Bears show signs of stress when drones are flown near them, according to a new study.
Researchers at the University of Minnesota put health tracking collars on six bears, and measured data during 17 drone flights.
The heart rate of all the bears increased when the drones were flown within 20 metres of their location.
The study concluded more research was needed to see whether bears would get accustomed to drone flights over time.
Despite the rise in heart rate, the bears did not usually display a behavioural response to the drone.
“Bears in this population live in a highly human-altered landscape”, the researchers wrote, “And therefore may exhibit lower stress responses.”

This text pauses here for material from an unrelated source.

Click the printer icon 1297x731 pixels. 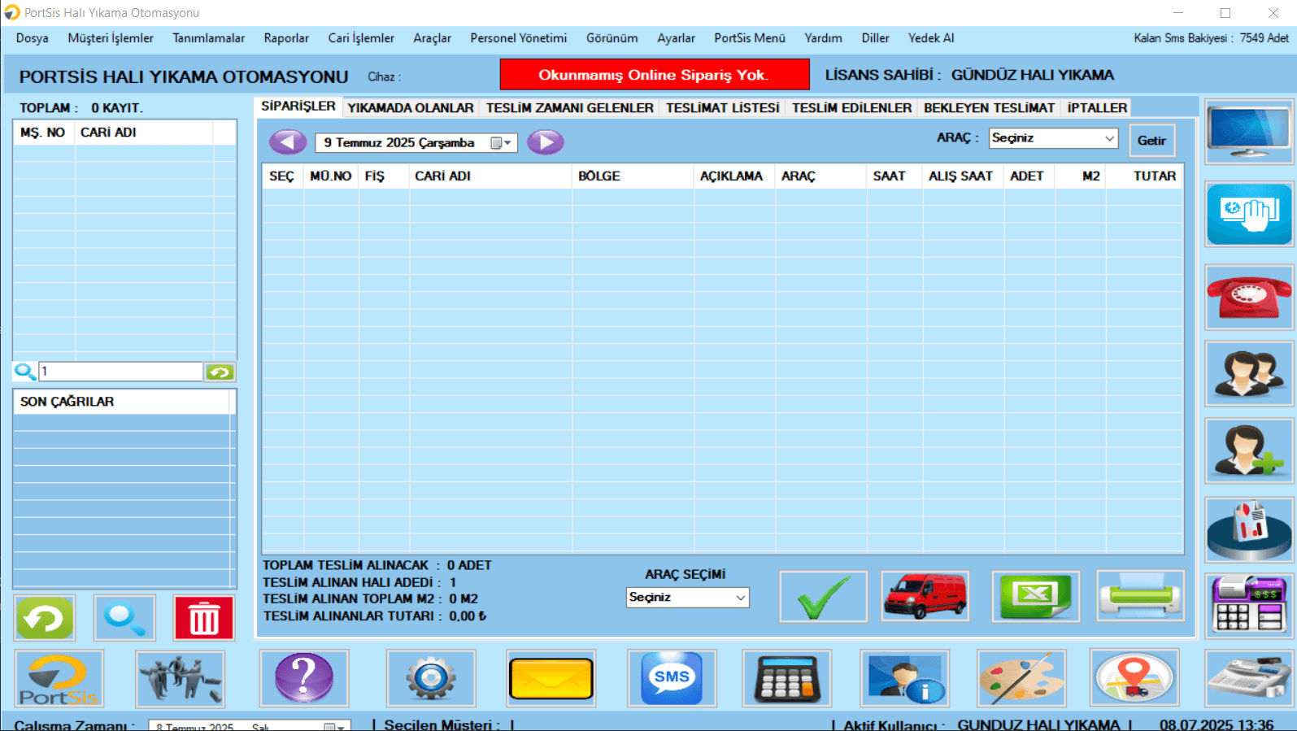point(1140,596)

Unmanned aerial vehicles are useful tools for wildlife researchers because they can easily visit remote locations and observe animals from a distance.
In the case of a goose-bothering drone built in Canada, they have also been used to deliberately scare off unwanted animals.
Steve Wambolt built the GooseBuster, a drone with a loudspeaker playing recordings of predatory birds.
The noise scares away geese which can be a nuisance.
Mr Wambolt told Modern Farmer tests had worked “remarkably well”.
However the team behind the study on bears suggested drone-induced stress could make animals “more vulnerable to sources of mortality”, such as fleeing into another animal’s territory, or running into traffic.
It advised wildlife researchers to take caution when using drones “especially with regard to endangered species”.
The study was published in scientific journal Current Biology.